--- START ---
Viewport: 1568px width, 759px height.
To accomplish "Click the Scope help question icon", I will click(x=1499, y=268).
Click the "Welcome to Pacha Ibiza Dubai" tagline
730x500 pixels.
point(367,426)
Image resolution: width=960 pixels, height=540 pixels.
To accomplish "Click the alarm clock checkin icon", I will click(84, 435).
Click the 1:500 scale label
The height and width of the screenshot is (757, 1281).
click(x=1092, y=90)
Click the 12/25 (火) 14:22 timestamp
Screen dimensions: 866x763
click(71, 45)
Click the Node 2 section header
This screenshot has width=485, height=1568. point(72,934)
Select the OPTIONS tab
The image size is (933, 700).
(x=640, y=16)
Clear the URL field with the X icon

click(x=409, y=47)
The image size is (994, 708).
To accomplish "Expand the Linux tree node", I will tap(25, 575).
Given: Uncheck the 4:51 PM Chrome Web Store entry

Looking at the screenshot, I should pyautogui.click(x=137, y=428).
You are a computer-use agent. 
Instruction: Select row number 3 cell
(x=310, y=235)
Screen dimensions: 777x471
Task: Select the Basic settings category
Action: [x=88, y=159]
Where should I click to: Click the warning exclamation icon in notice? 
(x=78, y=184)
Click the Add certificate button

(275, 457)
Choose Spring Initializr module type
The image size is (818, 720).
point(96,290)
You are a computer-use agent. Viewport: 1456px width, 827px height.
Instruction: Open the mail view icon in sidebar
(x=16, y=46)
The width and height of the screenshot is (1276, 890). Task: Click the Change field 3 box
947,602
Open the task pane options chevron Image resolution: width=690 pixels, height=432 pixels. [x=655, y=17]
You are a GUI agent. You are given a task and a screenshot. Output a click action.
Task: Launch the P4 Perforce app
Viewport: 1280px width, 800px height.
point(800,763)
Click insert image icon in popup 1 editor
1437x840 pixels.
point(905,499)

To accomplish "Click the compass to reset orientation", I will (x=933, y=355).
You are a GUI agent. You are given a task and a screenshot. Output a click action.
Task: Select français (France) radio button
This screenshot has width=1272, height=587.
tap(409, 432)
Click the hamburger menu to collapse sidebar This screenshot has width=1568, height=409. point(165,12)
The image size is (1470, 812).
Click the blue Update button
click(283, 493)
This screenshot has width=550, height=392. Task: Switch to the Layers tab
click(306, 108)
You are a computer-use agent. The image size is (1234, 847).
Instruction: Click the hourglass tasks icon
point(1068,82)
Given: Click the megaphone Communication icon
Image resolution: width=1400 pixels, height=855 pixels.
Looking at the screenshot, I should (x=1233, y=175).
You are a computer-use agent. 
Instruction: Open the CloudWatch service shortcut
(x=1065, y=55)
--- END ---
=== What to produce ===
Copy out every line of the material above without any changes.

=== Reply ===
Viewport: 1568px width, 759px height.
To accomplish "Click the Scope help question icon", I will click(x=1499, y=268).
Click the "Welcome to Pacha Ibiza Dubai" tagline
730x500 pixels.
point(367,426)
Image resolution: width=960 pixels, height=540 pixels.
To accomplish "Click the alarm clock checkin icon", I will click(84, 435).
Click the 1:500 scale label
The height and width of the screenshot is (757, 1281).
click(x=1092, y=90)
Click the 12/25 (火) 14:22 timestamp
Screen dimensions: 866x763
click(71, 45)
Click the Node 2 section header
This screenshot has width=485, height=1568. point(72,934)
Select the OPTIONS tab
The image size is (933, 700).
(x=640, y=16)
Clear the URL field with the X icon

click(x=409, y=47)
The image size is (994, 708).
To accomplish "Expand the Linux tree node", I will tap(25, 575).
Given: Uncheck the 4:51 PM Chrome Web Store entry

Looking at the screenshot, I should pyautogui.click(x=137, y=428).
You are a computer-use agent. 
Instruction: Select row number 3 cell
(x=310, y=235)
Screen dimensions: 777x471
Task: Select the Basic settings category
Action: [x=88, y=159]
Where should I click to: Click the warning exclamation icon in notice? 
(x=78, y=184)
Click the Add certificate button

(275, 457)
Choose Spring Initializr module type
The image size is (818, 720).
point(96,290)
You are a computer-use agent. Viewport: 1456px width, 827px height.
Instruction: Open the mail view icon in sidebar
(x=16, y=46)
The width and height of the screenshot is (1276, 890). Task: Click the Change field 3 box
947,602
Open the task pane options chevron Image resolution: width=690 pixels, height=432 pixels. [x=655, y=17]
You are a GUI agent. You are given a task and a screenshot. Output a click action.
Task: Launch the P4 Perforce app
Viewport: 1280px width, 800px height.
point(800,763)
Click insert image icon in popup 1 editor
1437x840 pixels.
point(905,499)

To accomplish "Click the compass to reset orientation", I will (x=933, y=355).
You are a GUI agent. You are given a task and a screenshot. Output a click action.
Task: Select français (France) radio button
This screenshot has width=1272, height=587.
tap(409, 432)
Click the hamburger menu to collapse sidebar This screenshot has width=1568, height=409. point(165,12)
The image size is (1470, 812).
Click the blue Update button
click(283, 493)
This screenshot has width=550, height=392. Task: Switch to the Layers tab
click(306, 108)
You are a computer-use agent. The image size is (1234, 847).
Instruction: Click the hourglass tasks icon
point(1068,82)
Given: Click the megaphone Communication icon
Image resolution: width=1400 pixels, height=855 pixels.
Looking at the screenshot, I should (x=1233, y=175).
You are a computer-use agent. 
Instruction: Open the CloudWatch service shortcut
(x=1065, y=55)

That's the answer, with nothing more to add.